Stated problem —
Recast the lines between the one holding "You are a computer-use" and the one holding "coord(296,292)", inclusive, as a numbered list with blank lines omitted. Leave the pictures out of the answer.

(Text and element pointing lines)
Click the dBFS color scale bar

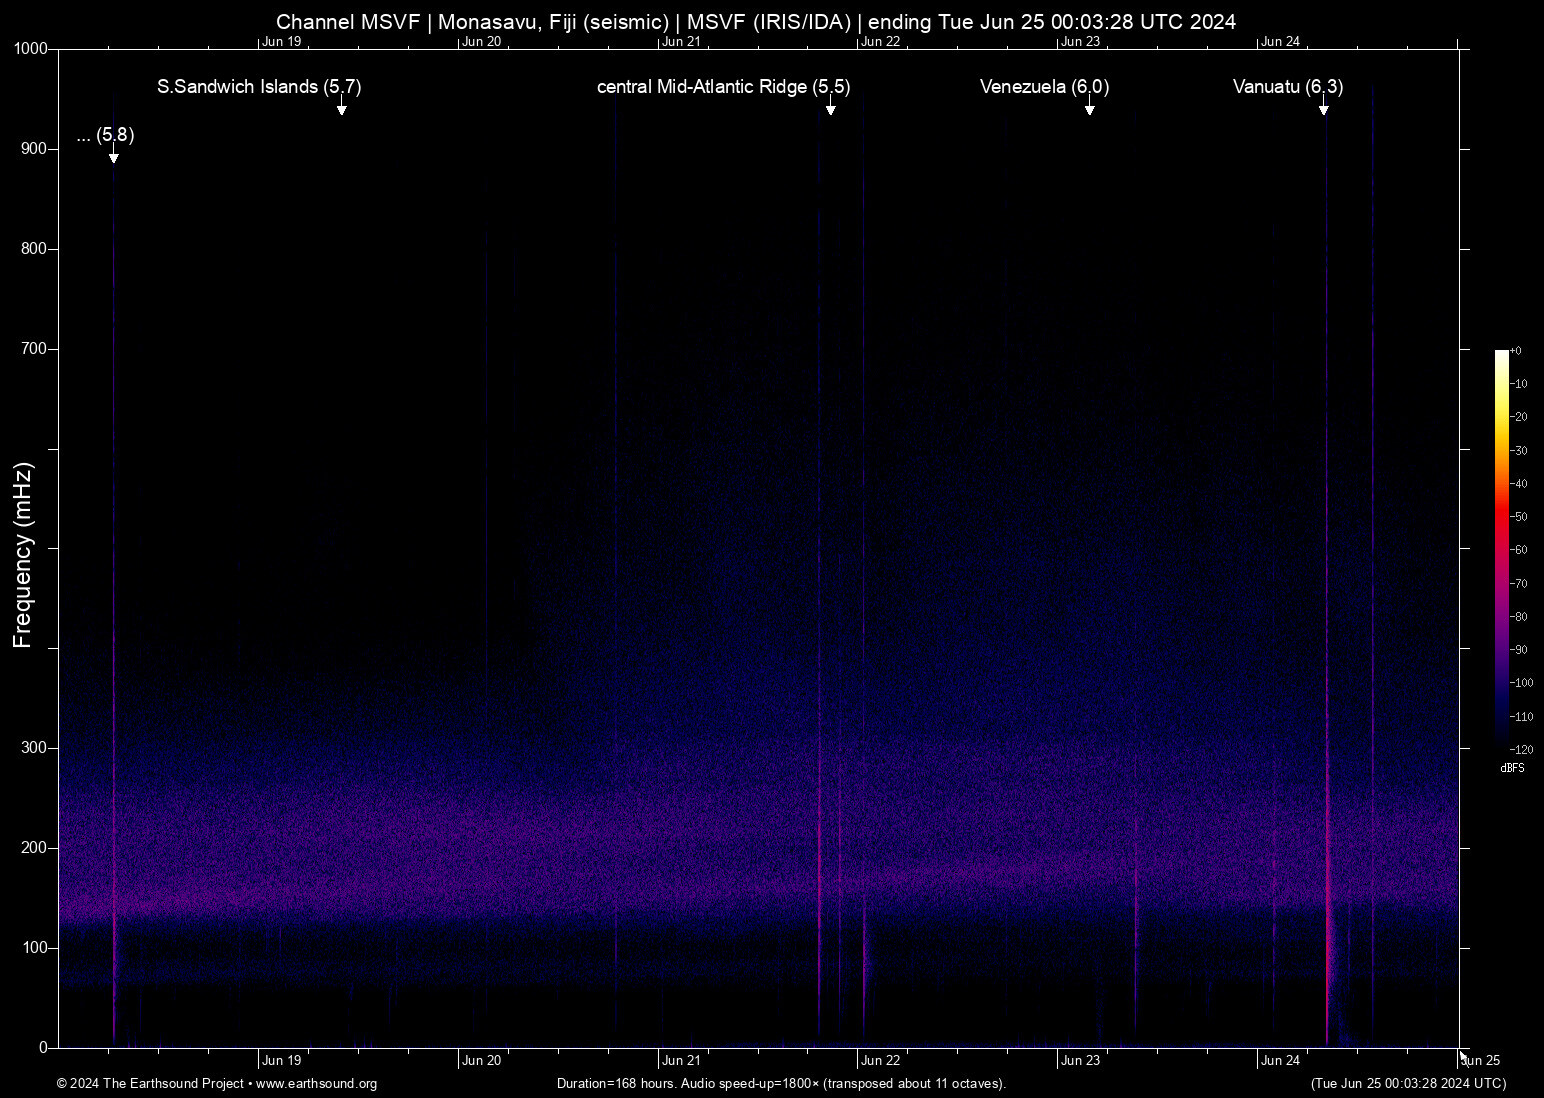[x=1501, y=548]
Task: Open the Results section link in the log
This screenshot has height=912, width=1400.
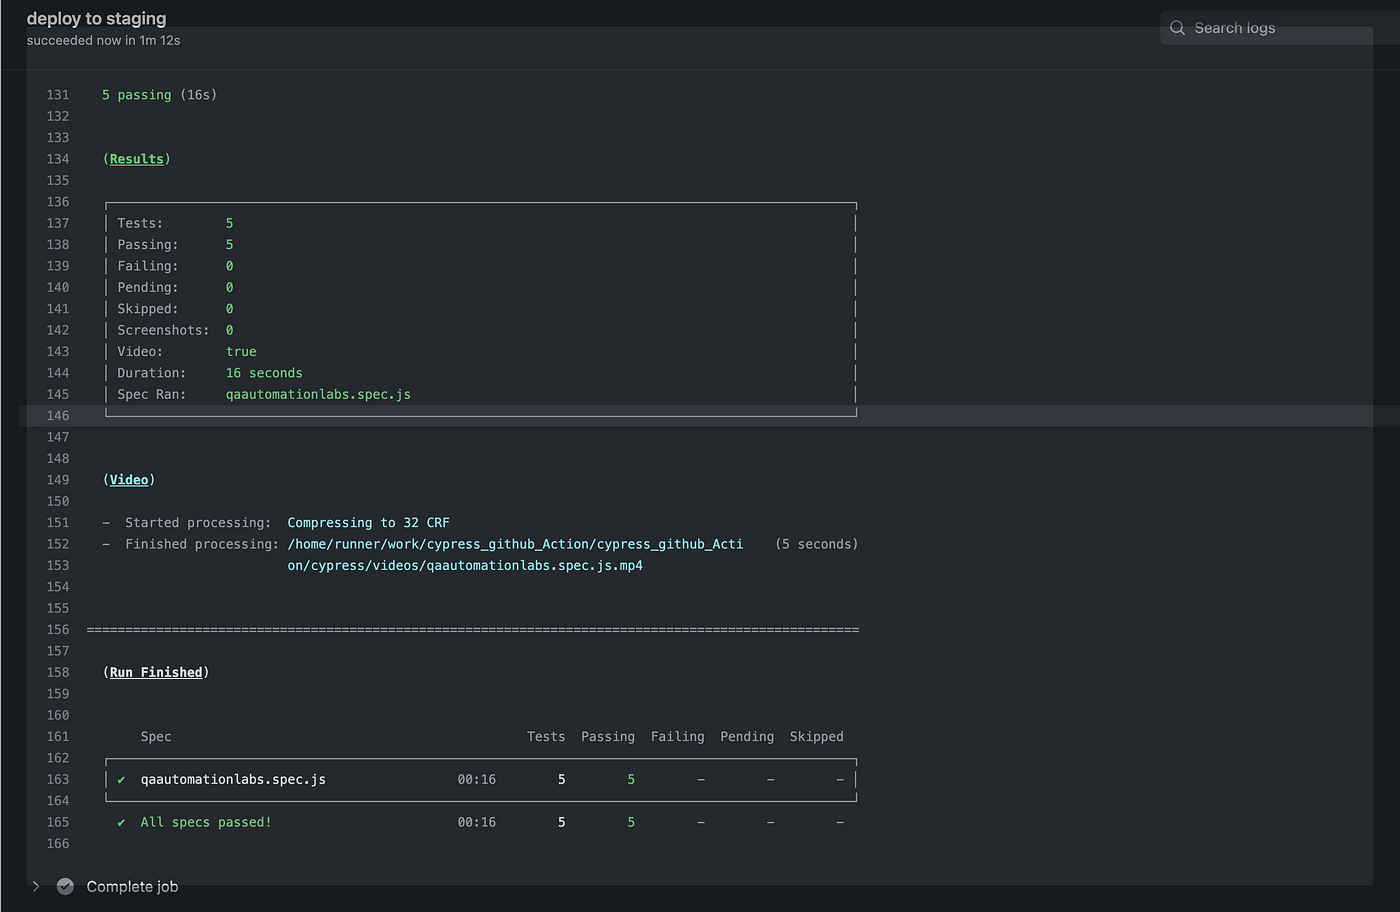Action: pyautogui.click(x=137, y=158)
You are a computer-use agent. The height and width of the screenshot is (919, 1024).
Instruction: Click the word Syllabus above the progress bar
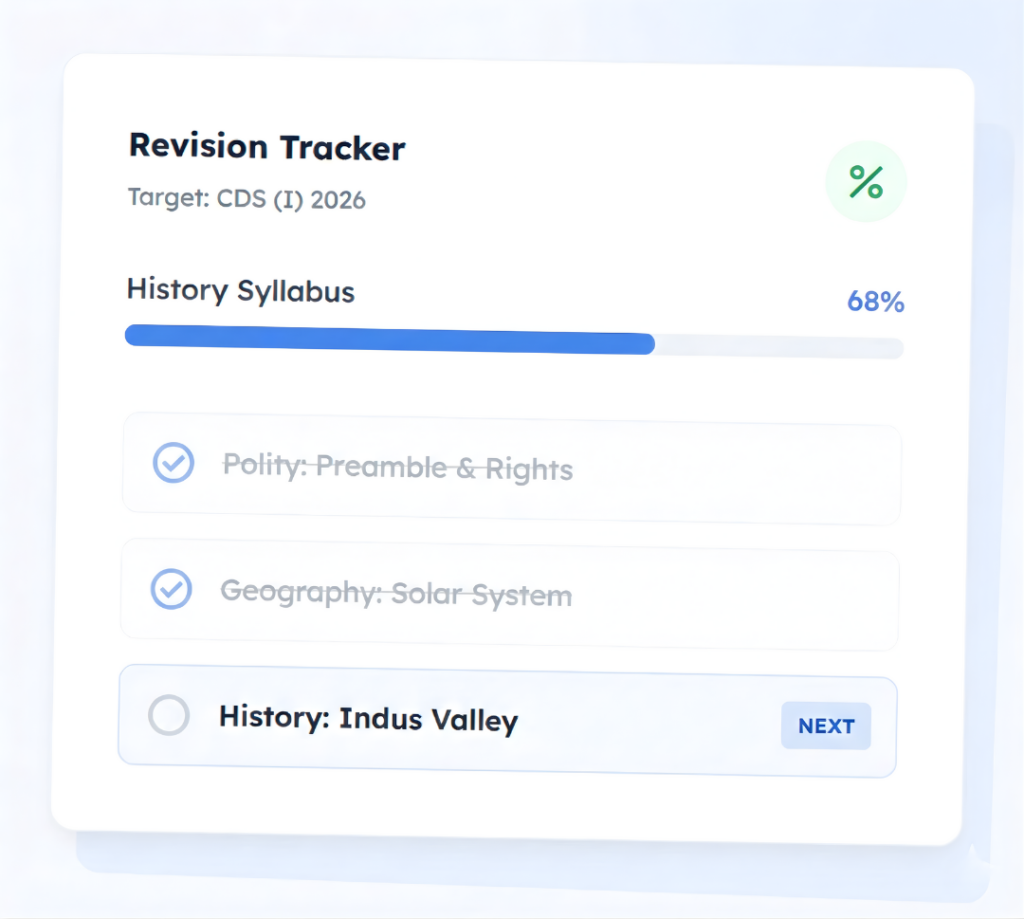coord(296,292)
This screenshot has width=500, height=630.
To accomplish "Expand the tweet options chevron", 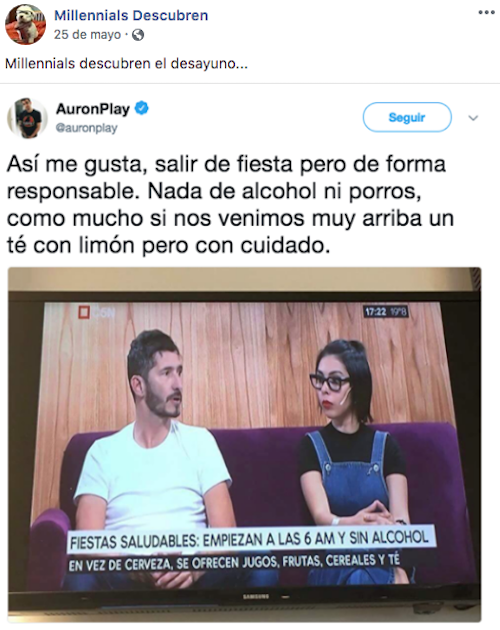I will coord(473,118).
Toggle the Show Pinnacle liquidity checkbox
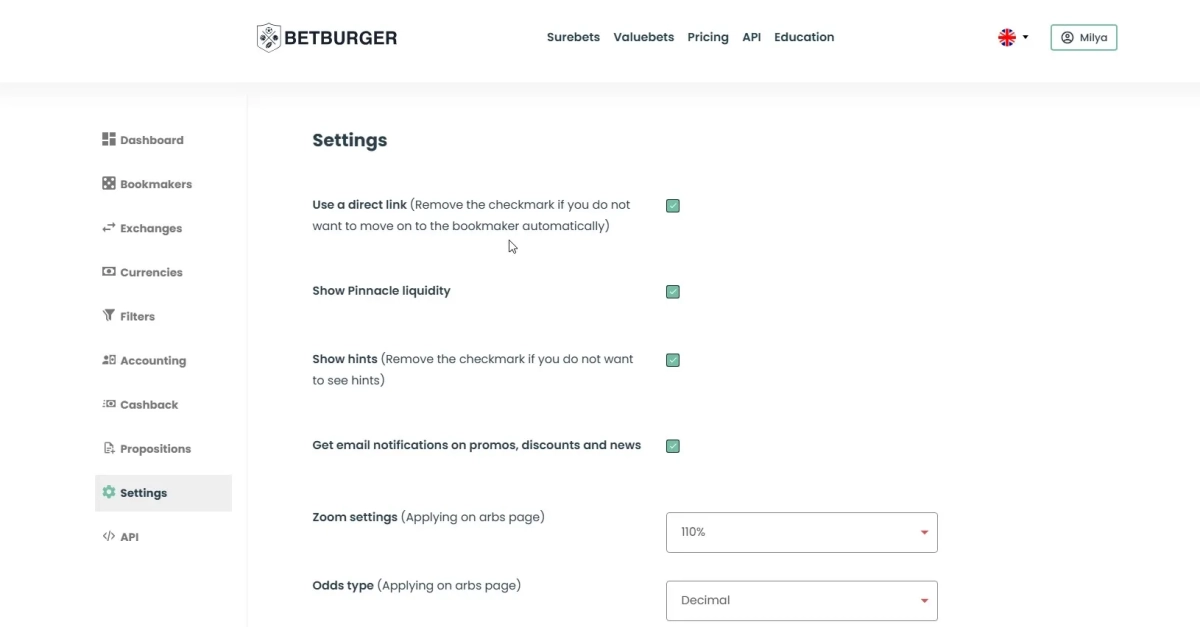This screenshot has height=627, width=1200. (673, 292)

Task result —
1. You are a computer-use agent. The height and width of the screenshot is (919, 1024).
2. Instruction: Click the word Syllabus above the progress bar
3. coord(296,292)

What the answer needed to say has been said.